* [WHAT IS BEING ASKED] Copy verbatim every line from the one containing "You are a GUI" through the one containing "tap(61, 281)", including both of those lines.

* [DATA PROVIDED]
****************

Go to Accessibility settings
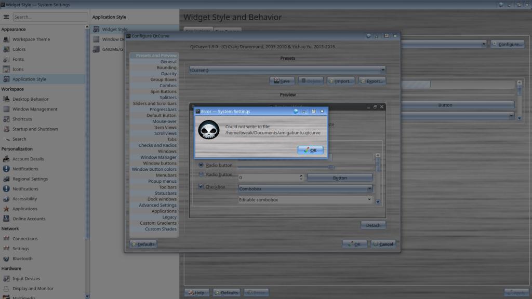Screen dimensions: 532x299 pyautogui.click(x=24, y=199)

****************

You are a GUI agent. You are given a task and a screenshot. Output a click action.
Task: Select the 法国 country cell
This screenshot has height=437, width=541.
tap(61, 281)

****************

* [FULL OUTPUT]
You are a GUI agent. You are given a task and a screenshot. Output a click action.
Task: Select the 法国 country cell
This screenshot has height=437, width=541.
tap(61, 281)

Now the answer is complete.